╭──
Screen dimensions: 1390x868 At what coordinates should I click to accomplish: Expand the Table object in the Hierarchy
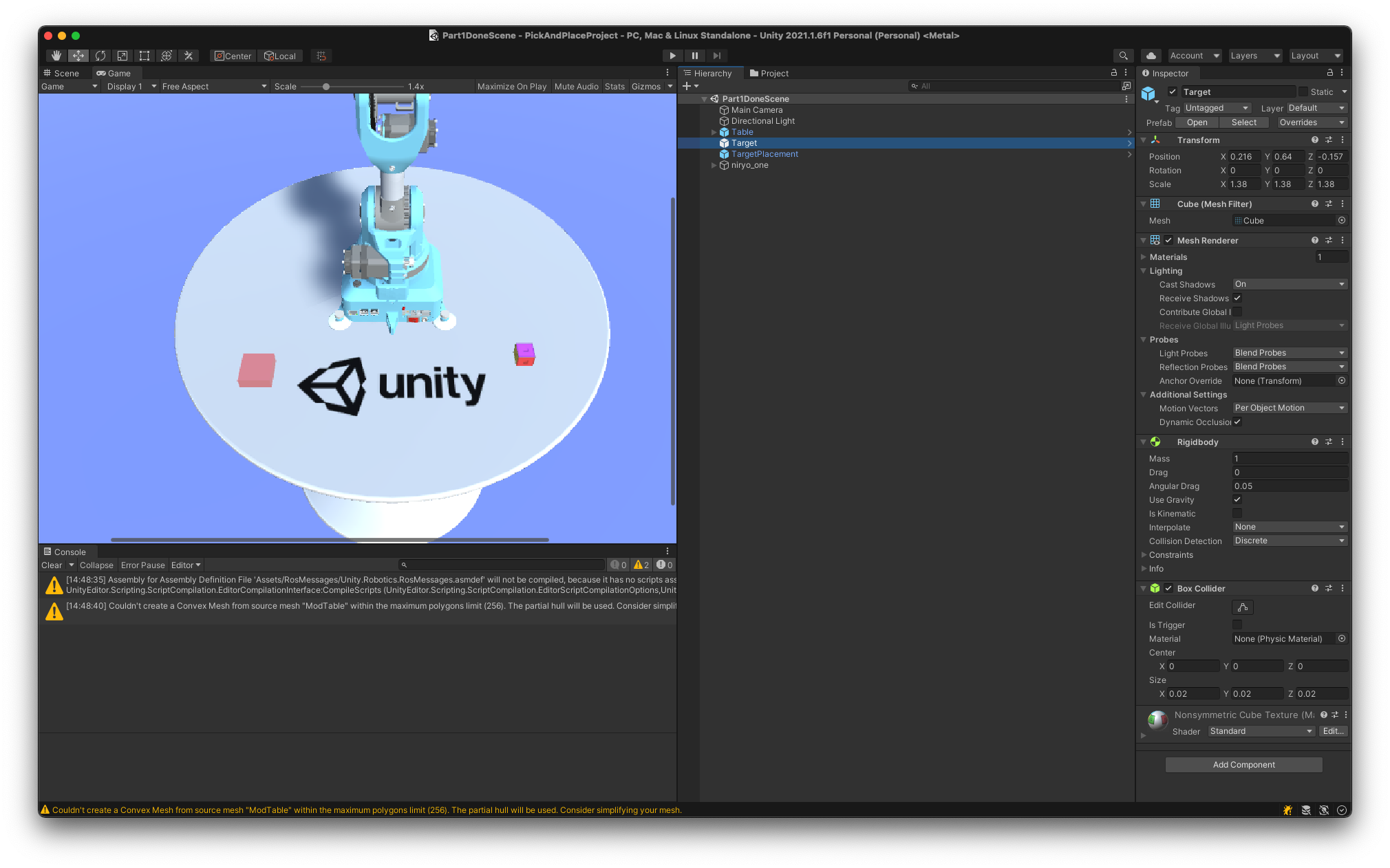point(714,131)
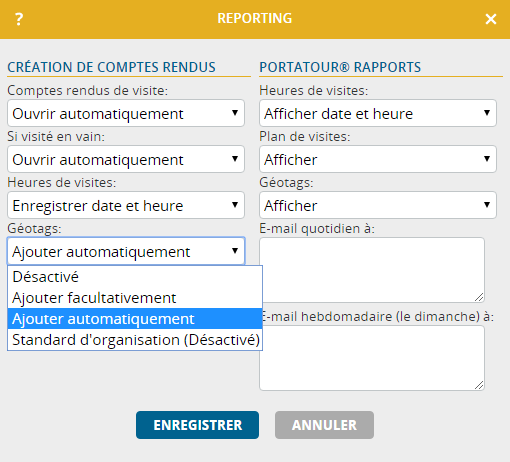The image size is (510, 462).
Task: Open Comptes rendus de visite dropdown
Action: [126, 113]
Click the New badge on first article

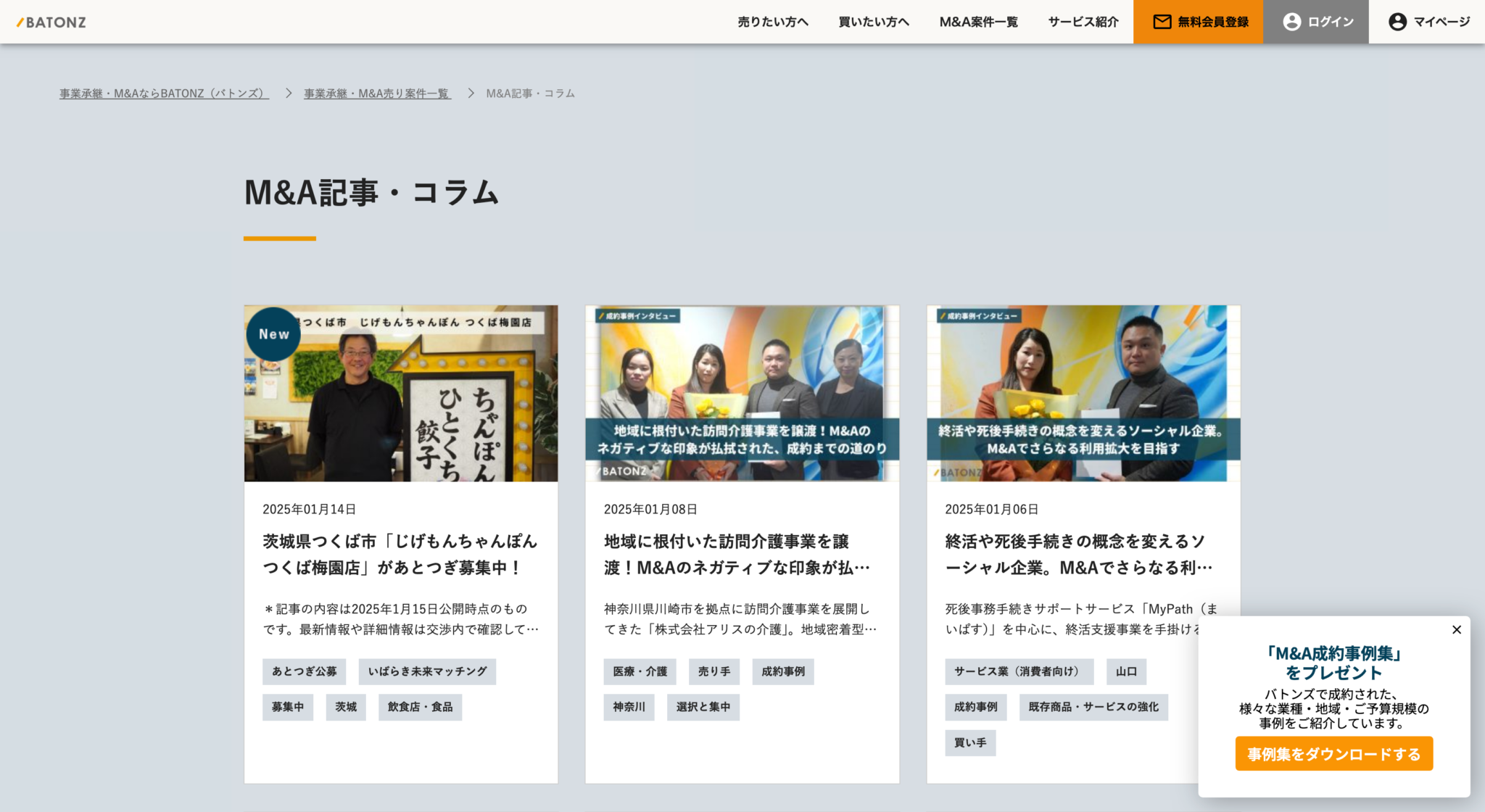[273, 334]
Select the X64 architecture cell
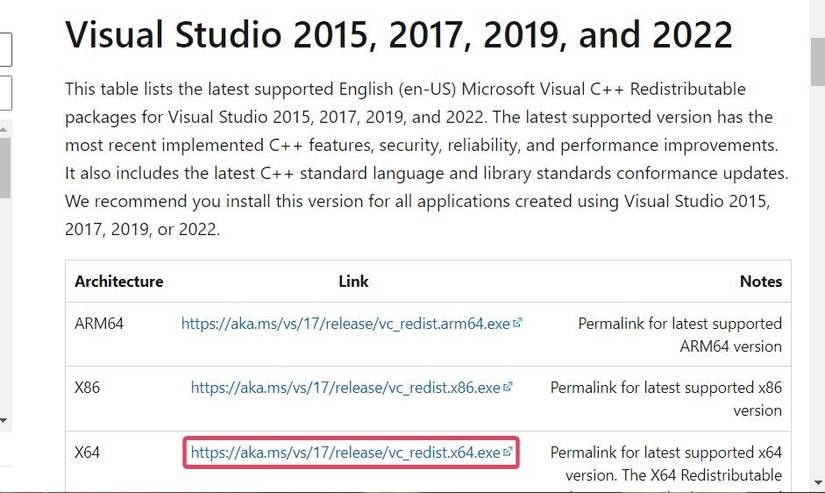Image resolution: width=825 pixels, height=493 pixels. click(x=88, y=453)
╰──
Riscrivi tutte le voci qui sopra come elenco numerato, riga per riga, omettendo le righe vuote. Non includere le immagini.

RISPOSTA AL COMPITO
1. Screen dimensions: 1390x868 At what coordinates should I click to accomplish: Expand the Table object in the Hierarchy
2. point(714,131)
3. The image size is (510, 462).
4. Task: Open Comptes rendus de visite dropdown
5. Action: [126, 113]
6. Click the New badge on first article
7. [273, 334]
8. Select the X64 architecture cell
9. Image resolution: width=825 pixels, height=493 pixels. click(x=88, y=453)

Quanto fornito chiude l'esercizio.